Extracted records: Begin

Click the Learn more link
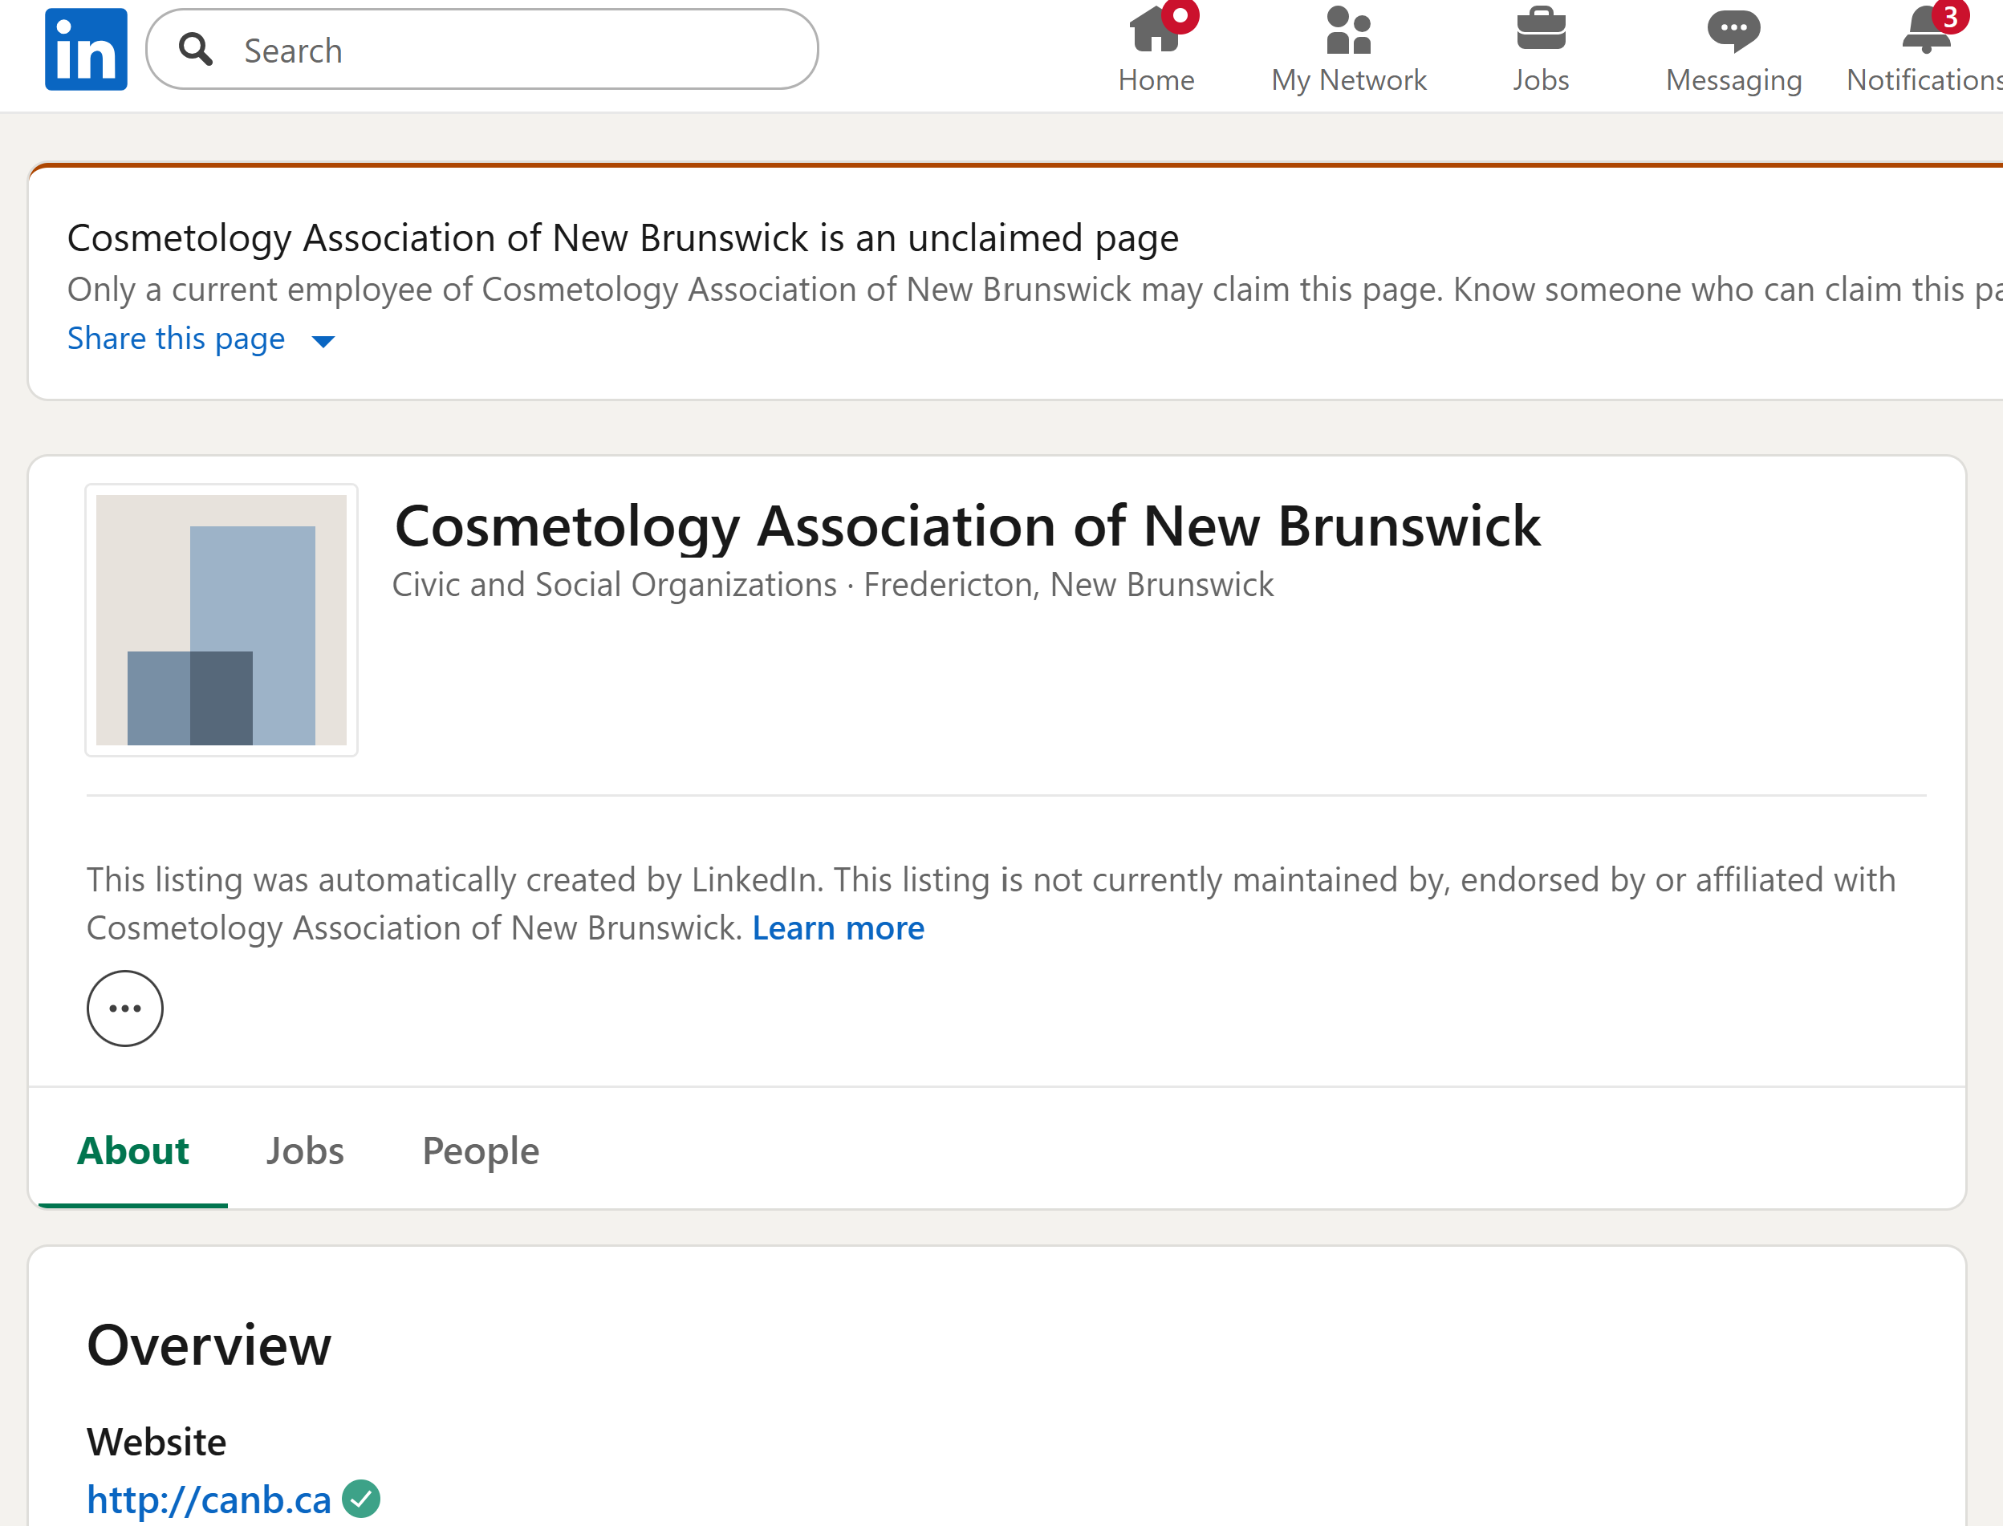This screenshot has width=2003, height=1526. (x=838, y=928)
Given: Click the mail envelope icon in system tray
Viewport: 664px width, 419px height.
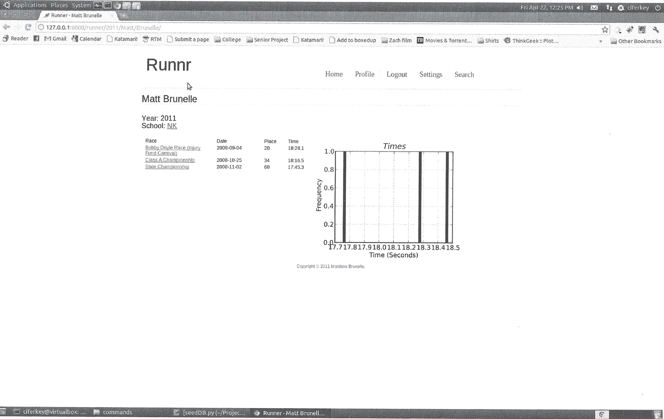Looking at the screenshot, I should [594, 7].
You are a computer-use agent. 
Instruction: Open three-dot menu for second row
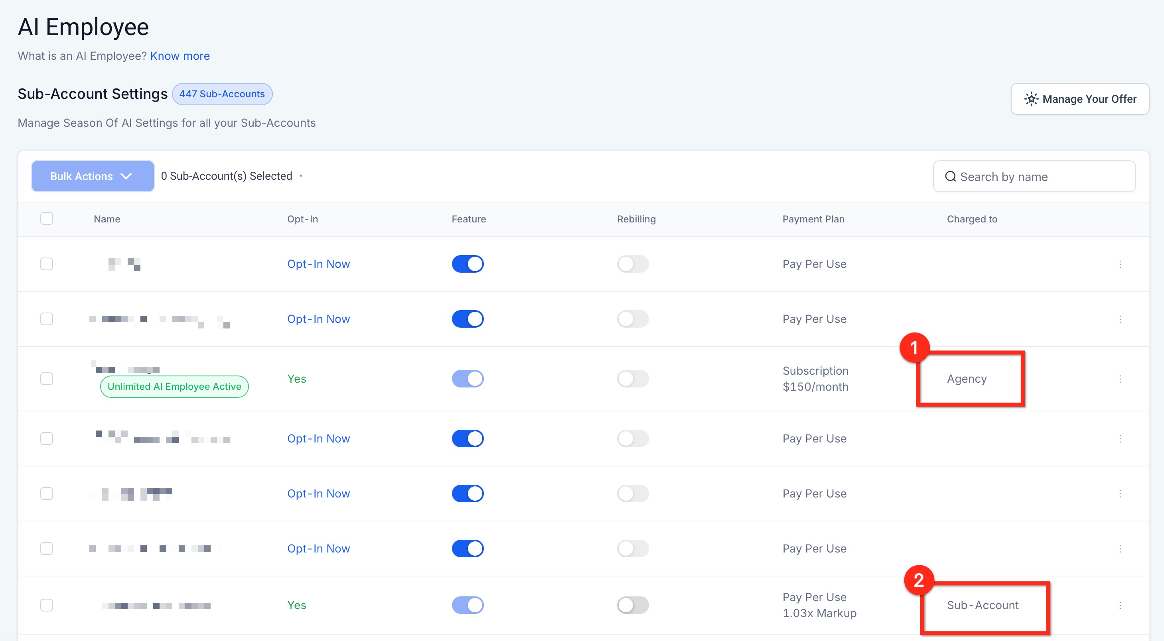tap(1120, 319)
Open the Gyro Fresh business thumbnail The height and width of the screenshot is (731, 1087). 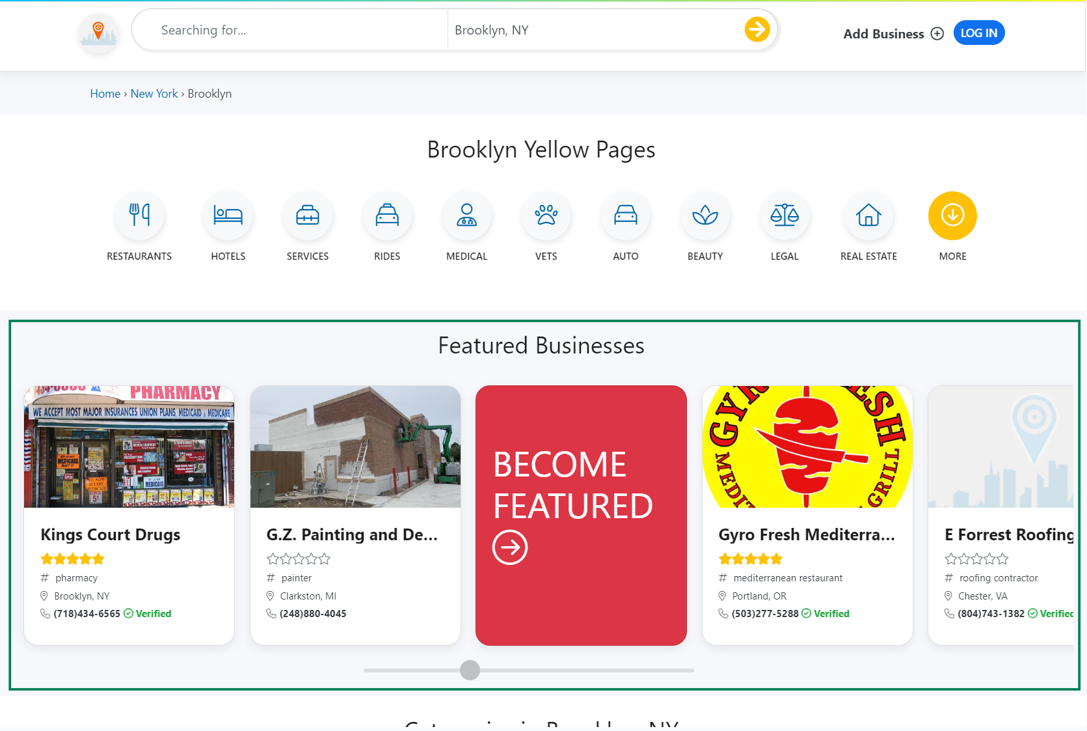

Extracted records: End

> [Your goal]: Set the records down again word for word; the pictures stay out.

> [Exercise solution]:
Click the Learn more link
This screenshot has width=2003, height=1526. (x=838, y=928)
Given: Click the mail envelope icon in system tray
Viewport: 664px width, 419px height.
Looking at the screenshot, I should [594, 7].
You are a computer-use agent. 
Instruction: Open three-dot menu for second row
tap(1120, 319)
Open the Gyro Fresh business thumbnail The height and width of the screenshot is (731, 1087). 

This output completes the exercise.